Part of a data file
┌────────

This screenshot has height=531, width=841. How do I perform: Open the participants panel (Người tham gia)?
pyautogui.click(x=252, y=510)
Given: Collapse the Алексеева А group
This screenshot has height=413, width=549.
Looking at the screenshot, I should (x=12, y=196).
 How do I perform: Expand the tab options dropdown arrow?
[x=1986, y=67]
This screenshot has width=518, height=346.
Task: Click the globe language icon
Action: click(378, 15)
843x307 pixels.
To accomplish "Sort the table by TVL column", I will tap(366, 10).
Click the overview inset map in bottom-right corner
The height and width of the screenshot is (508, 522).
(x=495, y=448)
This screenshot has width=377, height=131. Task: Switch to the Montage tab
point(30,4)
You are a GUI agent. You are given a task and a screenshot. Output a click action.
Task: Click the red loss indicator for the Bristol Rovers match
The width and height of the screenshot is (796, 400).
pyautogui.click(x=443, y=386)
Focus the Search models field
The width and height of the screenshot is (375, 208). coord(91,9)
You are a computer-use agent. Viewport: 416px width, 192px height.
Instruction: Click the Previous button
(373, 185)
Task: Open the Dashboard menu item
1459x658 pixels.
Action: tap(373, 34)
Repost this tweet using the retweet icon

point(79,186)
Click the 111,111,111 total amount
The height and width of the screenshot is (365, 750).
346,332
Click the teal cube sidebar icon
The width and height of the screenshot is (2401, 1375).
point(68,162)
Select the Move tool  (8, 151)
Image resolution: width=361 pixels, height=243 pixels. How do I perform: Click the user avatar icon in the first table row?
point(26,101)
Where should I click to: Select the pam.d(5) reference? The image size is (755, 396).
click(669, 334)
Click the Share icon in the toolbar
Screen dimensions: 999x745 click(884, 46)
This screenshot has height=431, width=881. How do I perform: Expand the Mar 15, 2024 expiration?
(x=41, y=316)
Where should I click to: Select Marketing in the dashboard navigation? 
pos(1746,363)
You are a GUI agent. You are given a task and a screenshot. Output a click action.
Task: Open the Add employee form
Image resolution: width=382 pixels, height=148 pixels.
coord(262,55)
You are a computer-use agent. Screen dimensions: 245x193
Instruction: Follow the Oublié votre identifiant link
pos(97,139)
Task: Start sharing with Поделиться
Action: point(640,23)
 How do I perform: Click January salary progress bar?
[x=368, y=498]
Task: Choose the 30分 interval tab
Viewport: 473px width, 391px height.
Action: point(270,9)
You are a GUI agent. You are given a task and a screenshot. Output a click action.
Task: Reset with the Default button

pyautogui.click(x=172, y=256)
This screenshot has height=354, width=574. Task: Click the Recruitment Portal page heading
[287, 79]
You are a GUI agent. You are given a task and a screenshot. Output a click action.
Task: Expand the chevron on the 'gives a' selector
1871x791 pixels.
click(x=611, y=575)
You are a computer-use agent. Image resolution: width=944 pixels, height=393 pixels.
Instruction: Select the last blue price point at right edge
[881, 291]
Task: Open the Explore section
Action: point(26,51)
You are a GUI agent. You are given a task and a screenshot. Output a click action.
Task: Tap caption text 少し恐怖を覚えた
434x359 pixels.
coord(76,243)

└────────

- **Problem statement**
Please quote these lines exactly as they appear.

- **Task output**
This screenshot has height=531, width=841. How do I perform: Open the participants panel (Người tham gia)?
pyautogui.click(x=252, y=510)
Given: Collapse the Алексеева А group
This screenshot has height=413, width=549.
Looking at the screenshot, I should (x=12, y=196).
 How do I perform: Expand the tab options dropdown arrow?
[x=1986, y=67]
This screenshot has width=518, height=346.
Task: Click the globe language icon
Action: click(378, 15)
843x307 pixels.
To accomplish "Sort the table by TVL column", I will tap(366, 10).
Click the overview inset map in bottom-right corner
The height and width of the screenshot is (508, 522).
(x=495, y=448)
This screenshot has width=377, height=131. Task: Switch to the Montage tab
point(30,4)
You are a GUI agent. You are given a task and a screenshot. Output a click action.
Task: Click the red loss indicator for the Bristol Rovers match
The width and height of the screenshot is (796, 400).
pyautogui.click(x=443, y=386)
Focus the Search models field
The width and height of the screenshot is (375, 208). coord(91,9)
You are a computer-use agent. Viewport: 416px width, 192px height.
Instruction: Click the Previous button
(373, 185)
Task: Open the Dashboard menu item
1459x658 pixels.
Action: tap(373, 34)
Repost this tweet using the retweet icon

point(79,186)
Click the 111,111,111 total amount
The height and width of the screenshot is (365, 750).
346,332
Click the teal cube sidebar icon
The width and height of the screenshot is (2401, 1375).
point(68,162)
Select the Move tool  (8, 151)
Image resolution: width=361 pixels, height=243 pixels. How do I perform: Click the user avatar icon in the first table row?
point(26,101)
Where should I click to: Select the pam.d(5) reference? The image size is (755, 396).
click(669, 334)
Click the Share icon in the toolbar
Screen dimensions: 999x745 click(884, 46)
This screenshot has height=431, width=881. How do I perform: Expand the Mar 15, 2024 expiration?
(x=41, y=316)
Where should I click to: Select Marketing in the dashboard navigation? 
pos(1746,363)
You are a GUI agent. You are given a task and a screenshot. Output a click action.
Task: Open the Add employee form
Image resolution: width=382 pixels, height=148 pixels.
coord(262,55)
You are a computer-use agent. Screen dimensions: 245x193
Instruction: Follow the Oublié votre identifiant link
pos(97,139)
Task: Start sharing with Поделиться
Action: point(640,23)
 How do I perform: Click January salary progress bar?
[x=368, y=498]
Task: Choose the 30分 interval tab
Viewport: 473px width, 391px height.
Action: point(270,9)
You are a GUI agent. You are given a task and a screenshot. Output a click action.
Task: Reset with the Default button

pyautogui.click(x=172, y=256)
This screenshot has height=354, width=574. Task: Click the Recruitment Portal page heading
[287, 79]
You are a GUI agent. You are given a task and a screenshot. Output a click action.
Task: Expand the chevron on the 'gives a' selector
1871x791 pixels.
click(x=611, y=575)
You are a computer-use agent. Image resolution: width=944 pixels, height=393 pixels.
Instruction: Select the last blue price point at right edge
[881, 291]
Task: Open the Explore section
Action: point(26,51)
You are a GUI agent. You are given a task and a screenshot. Output a click action.
Task: Tap caption text 少し恐怖を覚えた
434x359 pixels.
coord(76,243)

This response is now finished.